* Provided passage
Myrceugenia leptospermoides is a species of small evergreen tree or large shrub in the genus Myrceugenia of the family Myrtaceae. It is commonly known as mocollo, murtilla del malo or chequen. It is endemic to central Chile where it is found in riverine habitats in the coastal mountain range at altitudes below 300 m.

==Description==
Myrceugenia leptospermoides grows to a height of about 3 m. The bark is pale greyish-brown and the small leaves are in opposite pairs. The twigs are densely pubescent when they first grow but soon lose their hairs. The leaves are up to 15 mm long and 3 mm broad, oblong or linear with bluntly-pointed tips, and with entire margins. They are greyish-green above and yellowish-green below, with a fairly prominent midrib on the underside. The flowers, which grow in the axils of the leaves, are solitary and have short stems. The calyx lobes are sometimes hairy and the six petals are white. In the centre of the flower there is a boss of sixty to ninety stamens and a single style. The fruit is a globular berry, ripening to red and finally purple, and about 5 mm in diameter. The flowering period is February to March and the fruits ripen in July and August.

* Data section

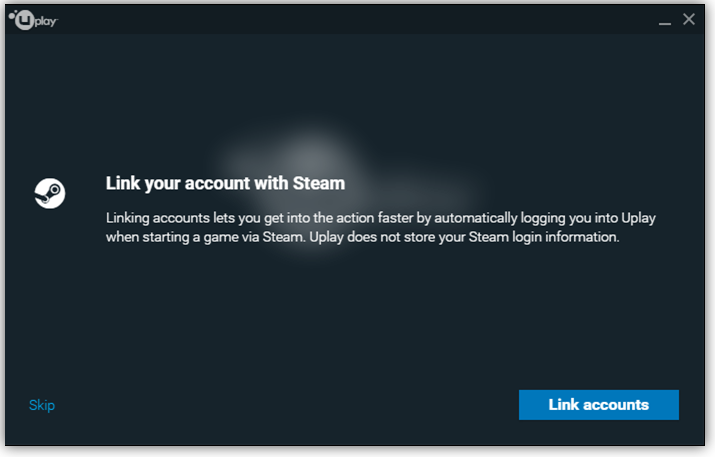Click the blue button to connect Steam and Uplay
715x457 pixels.
point(598,405)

* Assigned task 1
According to the text on Myrceugenia leptospermoides, in which months do the fruits ripen?
* Assigned task 2
Continue the text on Myrceugenia leptospermoides with the next section, starting after the sentence about flowering and fruit ripening.

* Your response 1
July and August.

* Your response 2
==Distribution and habitat==
Myrceugenia leptospermoides is endemic to the coastal area of Chile. It is found from Ñuble Region southwards to Cautín Province. Its typical habitat is in wet or misty locations and it is often found growing with other undergrowth shrubs, near rivers and lakes or on damp forested slopes. It occurs at altitudes up to about 300 m. It is an uncommon species and its conservation status is considered to be "endangered".